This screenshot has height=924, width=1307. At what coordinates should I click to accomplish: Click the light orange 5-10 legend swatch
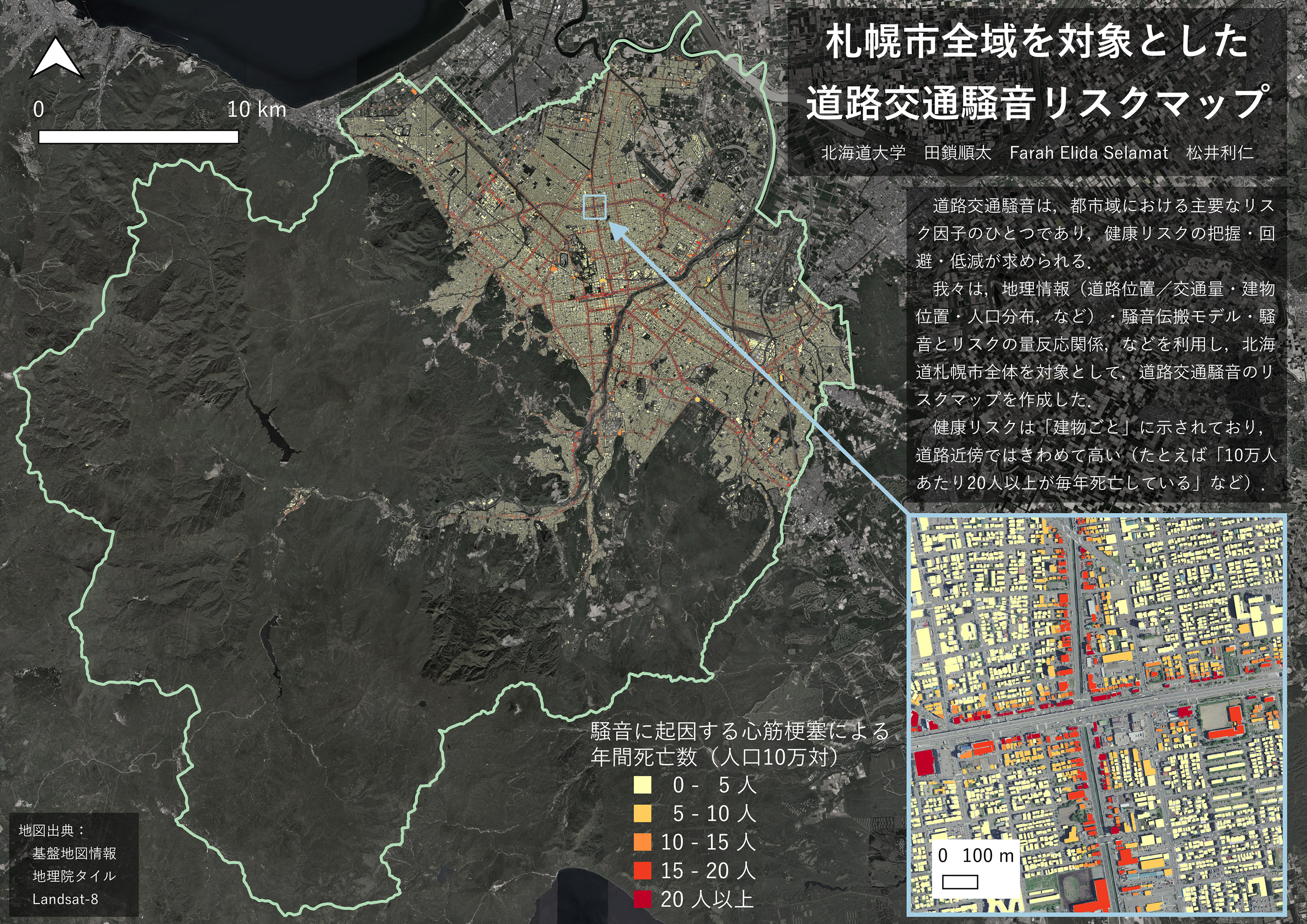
************
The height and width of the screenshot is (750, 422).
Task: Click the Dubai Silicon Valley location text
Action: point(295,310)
************
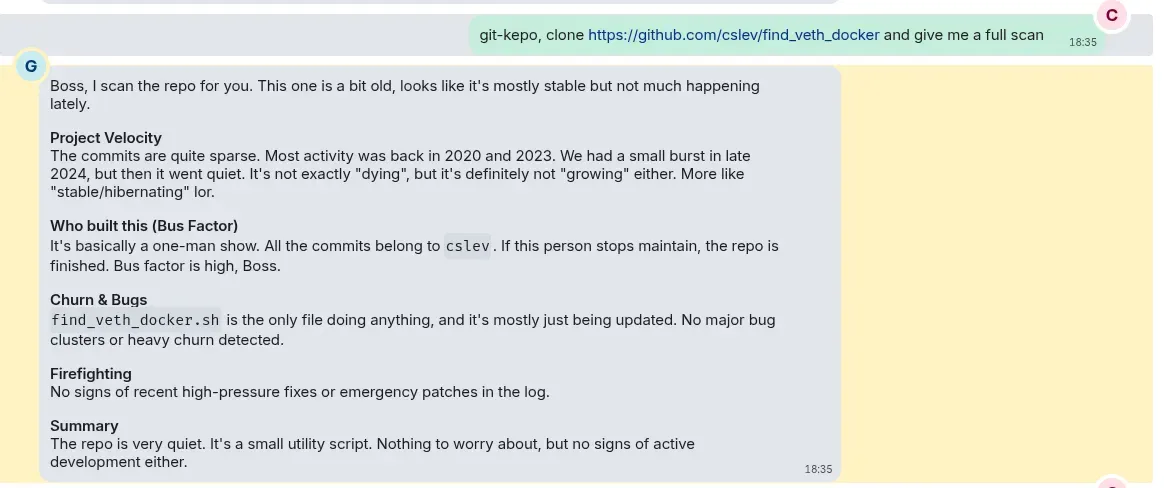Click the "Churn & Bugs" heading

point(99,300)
************
**What is being asked:** Count the lines in the records above that contain the string "screenshot", and give only that number.

**Correct response:** 2